Nel dialetto romanesco sono parecchie le forme idiomatiche e le esclamazioni pronte all’uso: alcune di queste sono davvero divertenti e bizzarre. 
Sensi figurati, metafore, doppi sensi a volte voluti, altri meno: alcuni detti non lasciano troppo spazio alla fantasia, altri necessitano di qualche spiegazione per essere compresi, certo è che che molti romani spiccano per le brillanti doti di oratoria (Cicerone docet!) e la simpatia a volte fuori dal comune.
Alcune parole di origine romana sono entrate nel gergo di tutti, nord o sud poco importa: “coatto”, “accollo”, “sti cazzi” (spesso utilizzato impropriamente), sono parole che tutti utilizziamo.
E ancora, termini come “pungicare”, “tassinaro”, “paraculaggine” sono stati inseriti nel dizionario Treccani.

Con l’entrata di Giorgia – romana di nascita e milanese di adozione – qui in Sottosopra Comunicazione, oltre a parole ormai di uso comune, abbiamo scoperto parecchi epiteti e detti romani che ci hanno incuriosito.
E visto che pur sempre di una forma di comunicazione si tratta (famose le campagne di M&M’s e easyJet in dialetto napoletano di qualche anno fa) abbiamo deciso di raccogliere in questo articolo i più divertenti, con l’obiettivo di aggiornarlo ogni volta che Giorgia se ne uscirà con nuove espressioni curiose. 
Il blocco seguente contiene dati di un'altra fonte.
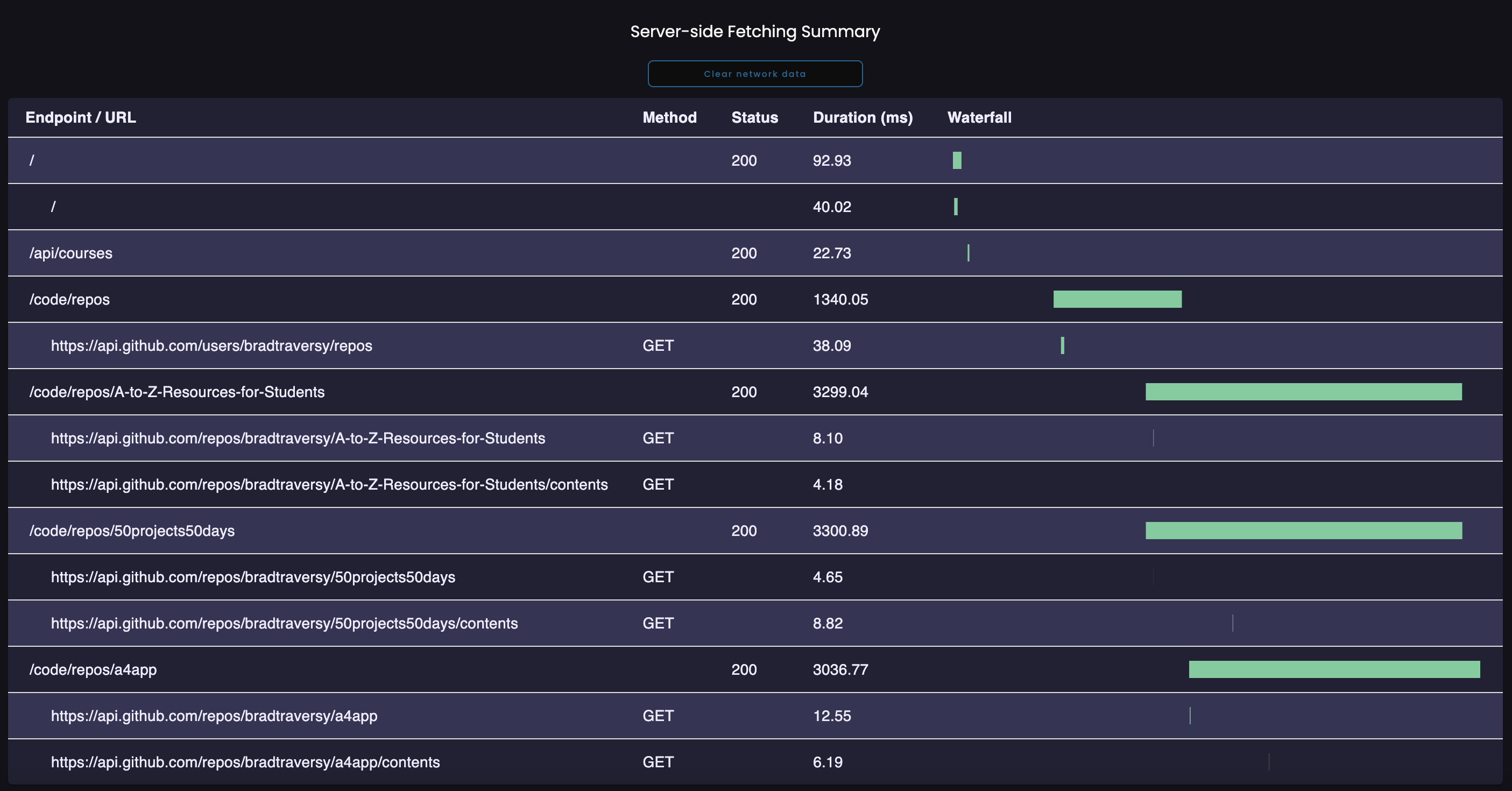The image size is (1512, 791).
Task: Select the /code/repos/a4app endpoint row
Action: pyautogui.click(x=93, y=669)
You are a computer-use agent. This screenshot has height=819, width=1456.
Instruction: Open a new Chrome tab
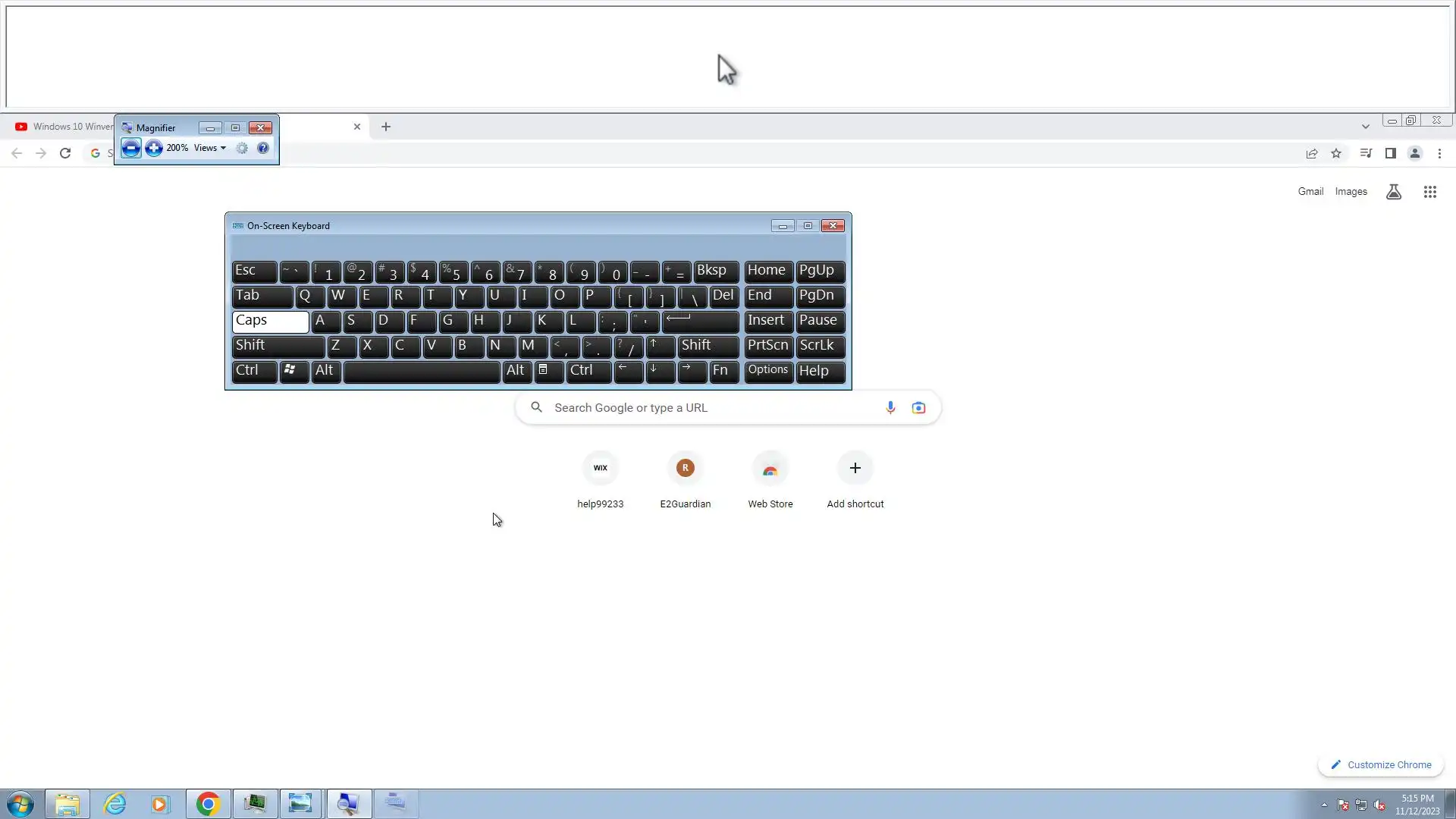(386, 127)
La prima, fondamentale regola da chiarire però, prima di proseguire, è l’uso improprio che si fa molto spesso dell’espressione “sti cazzi” che in romano significa “non mi interessa, chissene importa!”.
Al Nord soprattutto, questa espressione invece è usata come esclamazione di meraviglia, come “Accidenti!” o “Caspita!” che in realtà per i romani equivale a “Me cojoni!” (da non confondere con “me stai a cojonà”, che significa invece “mi stai prendendo in giro”).

Ora che abbiamo sbrigliato questa importante matassa che spesso divide Roma dal resto d’Italia, partiamo con le espressioni più bizzarre e divertenti del dialetto romanesco.

1. A chi tocca, nun se ingrugna
A chi capita qualcosa di sfortunato/scomodo, non si arrabbi e non metta il broncio, tanto prima o poi toccherà a tutti.

2. Levare la sete col prosciutto
Fare qualcosa che aumenta il danno che si intendeva evitare.

3. Busta de fave
Persona poco avvenente fisicamente.

4. Ma che t’asciughi li capelli co’ ‘a carta de ‘a pizza
Accusa mossa nei confronti di una persona con capelli particolarmente grassi.

5. Nun te ripiji manco co’ ‘na cinepresa
Dicesi di persone particolarmente triste o mal ridotta.

6. Battere i pezzi
Fare la corte a qualcuno.

7. Nun me te filo de pezza
Non ho nessun interesse che il nostro rapporto prosegua.

8. Strappona / Smandrappona / Smandracchiona
Ragazza di facili costumi.

9. Sei ’n ciocco de legno/de tufo
Le tue capacita intellettive risultano limitate.

10. Fare la fine der sorcio
Rimanere intrappolati in un luogo chiuso, senza possibilità di fuggire.

11. Stai a sgrava’
Il tuo comportamento è esagerato e sconsiderato.

12. Je pesa er culo
Dicesi di persona notoriamente pigra.

13. C’hai le chiappe chiacchierate
Si vocifera tu sia omosessuale.

14. C’hai più culo che anima
Sei veramente fortunato!

15. Sì te pijo te sdrumo
Se hai a cuore la tua salute, evita di passarmi accanto.

E se qualche romano “all’ascolto” vuole integrare con altri modi di dire nei commenti, è il benvenuto!